Obituary: Beryl B. Haughton Jackson

Former nursing faculty member and Pitt alumna Beryl B. Haughton Jackson died Sept. 2, 2007. She was 83.

Jackson retired from the University in 1991 after a decade as a faculty member in Pitt’s graduate program in psychiatric-mental health nursing.

Born in Cambridge, Jamaica, as a child Haughton dreamed of being a nurse but put aside her study until she was 27 years old in order to help raise her siblings after her mother’s death. Considered too old for Jamaican nursing schools, she studied at Hackney Hospital in London then went to Canada where she practiced as a nurse-midwife for six years.

She came to Pittsburgh to marry McIver Jackson.
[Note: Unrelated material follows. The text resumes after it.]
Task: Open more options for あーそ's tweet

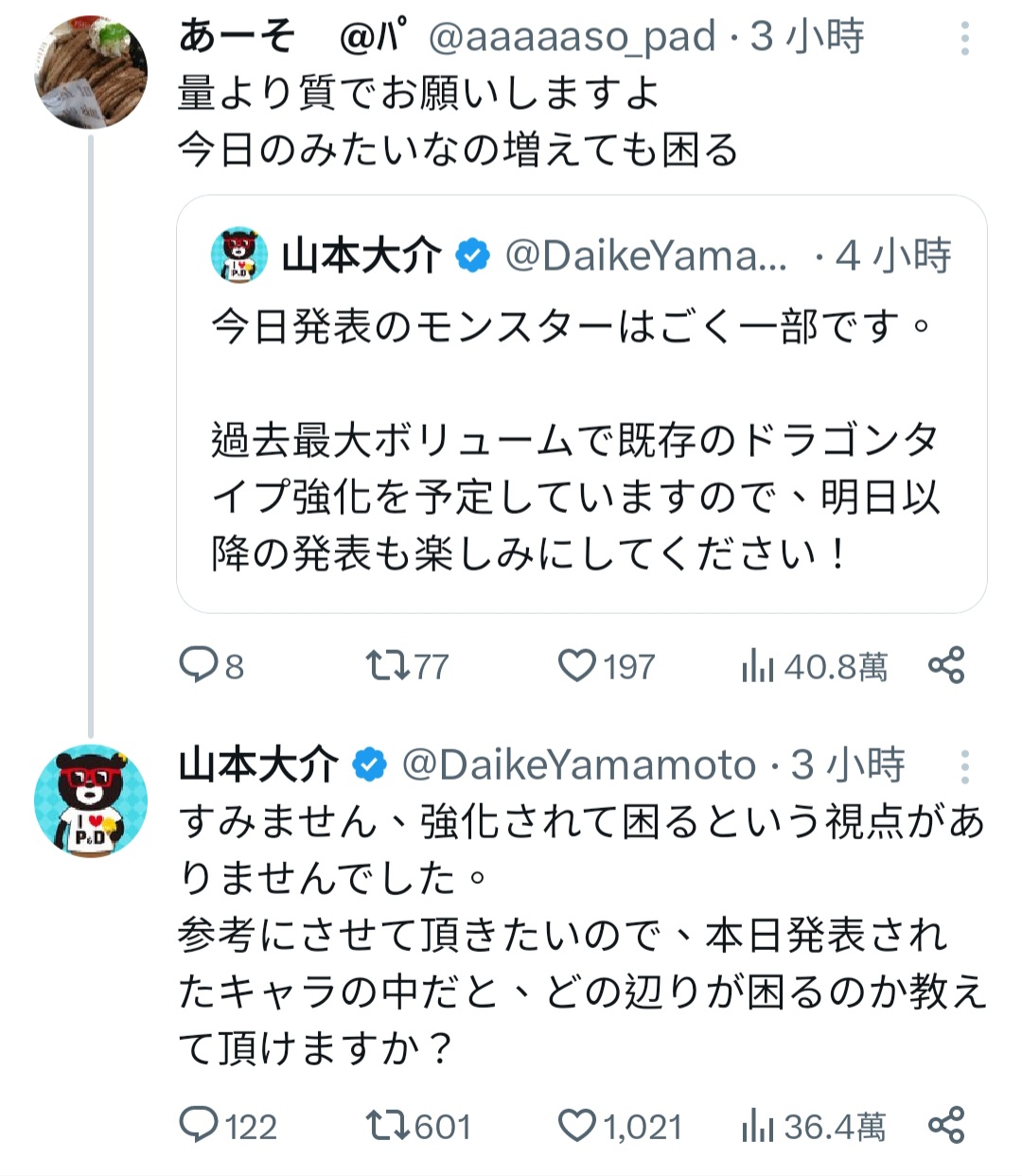Action: click(964, 39)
She earned a bachelor’s degree in nursing at Duquesne University in 1970, then went on to earn a master’s degree in 1972 and a doctoral degree in 1982 at Pitt.

She became a clinician in psychiatric-mental health nursing, working with middle-aged African-American women in Pittsburgh’s Upper Hill District as a group psychotherapist. Recognized as an expert in her field, she was internationally known for her study, “Life Satisfaction in Black Climacteric Women in Relation to Specific Life Events.”

Jackson’s contributions to nursing were acknowledged in 1991 with the Honorary Recognition Award of the Pennsylvania Nurses Association. In 1996 she received the Pitt School of Nursing Distinguished Alumni Award.

Jackson was a founding member of Pitt’s African-American nursing alumni scholarship committee and chaired the School of Nursing’s affirmative action committee.

In 2002 she established the Beryl B. Haughton Jackson Endowed Fund for Graduate Students to Study Women’s Health to aid graduate students intending to work with underserved populations.

“She was remarkable. I have never seen a person so committed to research or to the community,” said School of Nursing Dean Jacqueline Dunbar-Jacobs. “She was a real inspiration.”

Jackson chaired the Lincoln Avenue Church of God scholarship committee and the Functional Literacy Ministry (FLM), which strives to provide literacy skills to the people of Haiti. She is survived by daughters Penny West and Jacqueline Brooks of California; two grandchildren; a sister, Donna Richards of Jamaica; a brother, Henton Haughton of England, and great-niece Minerva Pilachowski of Pittsburgh.

The family requests memorial donations go to FLM-Haiti, 1064 Premier Street, Pittsburgh 15201.